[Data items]
·····

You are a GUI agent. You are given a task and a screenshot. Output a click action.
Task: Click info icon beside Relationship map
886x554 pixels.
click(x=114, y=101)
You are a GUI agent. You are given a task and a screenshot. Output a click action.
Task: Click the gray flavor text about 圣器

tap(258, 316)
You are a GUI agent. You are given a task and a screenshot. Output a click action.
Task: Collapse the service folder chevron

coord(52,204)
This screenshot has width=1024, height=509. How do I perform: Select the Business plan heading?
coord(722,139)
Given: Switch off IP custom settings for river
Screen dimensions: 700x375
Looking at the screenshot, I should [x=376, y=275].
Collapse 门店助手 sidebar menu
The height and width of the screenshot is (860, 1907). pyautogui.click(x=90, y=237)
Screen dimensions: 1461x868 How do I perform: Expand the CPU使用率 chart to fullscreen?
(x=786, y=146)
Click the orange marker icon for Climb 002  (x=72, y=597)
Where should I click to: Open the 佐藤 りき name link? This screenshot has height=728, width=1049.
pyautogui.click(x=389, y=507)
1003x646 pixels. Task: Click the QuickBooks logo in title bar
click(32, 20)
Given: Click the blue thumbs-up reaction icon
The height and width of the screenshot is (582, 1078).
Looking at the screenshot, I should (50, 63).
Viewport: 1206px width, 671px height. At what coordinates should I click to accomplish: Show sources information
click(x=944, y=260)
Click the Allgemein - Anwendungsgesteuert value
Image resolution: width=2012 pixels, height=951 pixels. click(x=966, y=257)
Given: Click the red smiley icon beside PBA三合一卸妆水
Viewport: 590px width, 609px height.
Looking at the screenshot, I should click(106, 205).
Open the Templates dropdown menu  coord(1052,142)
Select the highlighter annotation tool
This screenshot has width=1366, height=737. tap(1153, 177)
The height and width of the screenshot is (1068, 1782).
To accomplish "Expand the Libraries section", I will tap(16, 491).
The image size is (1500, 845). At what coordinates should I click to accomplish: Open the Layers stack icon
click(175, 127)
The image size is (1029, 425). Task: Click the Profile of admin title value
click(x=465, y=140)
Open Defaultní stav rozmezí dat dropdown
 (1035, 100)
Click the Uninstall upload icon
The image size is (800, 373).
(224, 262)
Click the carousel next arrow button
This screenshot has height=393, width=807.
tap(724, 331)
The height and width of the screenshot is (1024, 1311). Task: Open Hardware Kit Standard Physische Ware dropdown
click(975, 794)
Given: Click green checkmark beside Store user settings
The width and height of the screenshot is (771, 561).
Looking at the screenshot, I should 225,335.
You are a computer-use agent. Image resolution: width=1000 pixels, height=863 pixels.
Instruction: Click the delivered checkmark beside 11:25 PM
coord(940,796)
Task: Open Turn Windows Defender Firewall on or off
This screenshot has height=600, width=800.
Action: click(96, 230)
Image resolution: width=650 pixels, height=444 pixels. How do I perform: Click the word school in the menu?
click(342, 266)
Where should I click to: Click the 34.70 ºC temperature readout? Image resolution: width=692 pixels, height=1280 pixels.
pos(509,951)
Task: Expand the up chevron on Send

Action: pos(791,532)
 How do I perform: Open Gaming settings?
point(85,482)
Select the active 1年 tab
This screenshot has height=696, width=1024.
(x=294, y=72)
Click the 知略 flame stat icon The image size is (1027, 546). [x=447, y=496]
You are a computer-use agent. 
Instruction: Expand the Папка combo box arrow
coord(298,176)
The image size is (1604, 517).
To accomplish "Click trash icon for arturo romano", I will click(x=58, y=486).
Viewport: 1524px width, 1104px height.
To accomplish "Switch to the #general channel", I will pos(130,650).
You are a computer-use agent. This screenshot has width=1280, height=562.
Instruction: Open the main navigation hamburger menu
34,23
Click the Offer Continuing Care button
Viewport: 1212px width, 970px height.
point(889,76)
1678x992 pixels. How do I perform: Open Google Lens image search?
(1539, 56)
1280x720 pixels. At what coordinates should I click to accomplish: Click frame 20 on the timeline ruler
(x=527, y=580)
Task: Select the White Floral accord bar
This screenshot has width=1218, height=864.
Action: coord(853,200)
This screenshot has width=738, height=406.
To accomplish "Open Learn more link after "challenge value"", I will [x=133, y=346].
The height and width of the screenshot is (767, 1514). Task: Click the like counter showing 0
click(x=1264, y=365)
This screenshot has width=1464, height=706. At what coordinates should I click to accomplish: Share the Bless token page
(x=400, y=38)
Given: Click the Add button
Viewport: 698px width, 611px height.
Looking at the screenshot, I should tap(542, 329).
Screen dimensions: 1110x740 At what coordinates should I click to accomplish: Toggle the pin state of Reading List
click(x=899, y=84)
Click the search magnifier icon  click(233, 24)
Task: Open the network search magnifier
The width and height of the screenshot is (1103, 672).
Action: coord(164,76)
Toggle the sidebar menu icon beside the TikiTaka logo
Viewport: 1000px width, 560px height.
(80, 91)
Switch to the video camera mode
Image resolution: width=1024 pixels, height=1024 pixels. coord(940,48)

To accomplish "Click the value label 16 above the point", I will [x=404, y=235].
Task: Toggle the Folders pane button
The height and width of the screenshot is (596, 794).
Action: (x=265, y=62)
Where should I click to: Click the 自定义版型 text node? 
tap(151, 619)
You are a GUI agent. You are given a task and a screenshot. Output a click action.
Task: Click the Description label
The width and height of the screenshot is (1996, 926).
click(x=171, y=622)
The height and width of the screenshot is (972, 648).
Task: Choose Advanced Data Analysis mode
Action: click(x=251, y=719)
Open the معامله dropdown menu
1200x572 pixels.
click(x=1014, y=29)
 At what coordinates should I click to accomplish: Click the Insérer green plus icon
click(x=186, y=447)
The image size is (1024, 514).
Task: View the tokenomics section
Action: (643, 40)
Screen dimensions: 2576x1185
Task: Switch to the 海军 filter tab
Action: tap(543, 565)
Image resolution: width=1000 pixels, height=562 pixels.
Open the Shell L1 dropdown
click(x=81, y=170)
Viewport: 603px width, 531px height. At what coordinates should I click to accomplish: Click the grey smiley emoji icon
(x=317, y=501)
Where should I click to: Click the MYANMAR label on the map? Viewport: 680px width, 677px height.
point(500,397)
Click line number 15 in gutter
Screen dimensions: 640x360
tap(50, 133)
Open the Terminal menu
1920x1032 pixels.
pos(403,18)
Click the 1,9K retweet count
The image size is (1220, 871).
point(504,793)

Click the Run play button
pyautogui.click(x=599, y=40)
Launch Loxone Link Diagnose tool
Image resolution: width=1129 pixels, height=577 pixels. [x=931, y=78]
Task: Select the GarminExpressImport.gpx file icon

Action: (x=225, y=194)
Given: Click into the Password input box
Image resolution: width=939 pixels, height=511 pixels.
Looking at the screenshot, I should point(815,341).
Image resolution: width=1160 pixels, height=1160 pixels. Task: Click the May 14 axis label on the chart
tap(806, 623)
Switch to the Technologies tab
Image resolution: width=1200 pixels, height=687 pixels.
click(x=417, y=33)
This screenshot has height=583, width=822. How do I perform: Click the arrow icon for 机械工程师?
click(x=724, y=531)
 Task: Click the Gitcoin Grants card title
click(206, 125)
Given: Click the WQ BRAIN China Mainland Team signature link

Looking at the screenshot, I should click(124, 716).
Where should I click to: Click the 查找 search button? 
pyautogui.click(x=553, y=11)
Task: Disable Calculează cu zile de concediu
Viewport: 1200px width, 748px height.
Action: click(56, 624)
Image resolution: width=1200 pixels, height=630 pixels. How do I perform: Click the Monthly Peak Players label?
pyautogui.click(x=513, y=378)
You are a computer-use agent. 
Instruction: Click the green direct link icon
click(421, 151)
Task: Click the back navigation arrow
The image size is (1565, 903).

·····

EXERCISE DESCRIPTION = Return each line above where the word "will" shows up.

SOLUTION FOR THIS TASK =
To accomplish "Expand the Libraries section", I will tap(16, 491).
To accomplish "Click trash icon for arturo romano", I will click(x=58, y=486).
To accomplish "Switch to the #general channel", I will pos(130,650).
To accomplish "Open Learn more link after "challenge value"", I will [x=133, y=346].
To accomplish "Click the value label 16 above the point", I will [x=404, y=235].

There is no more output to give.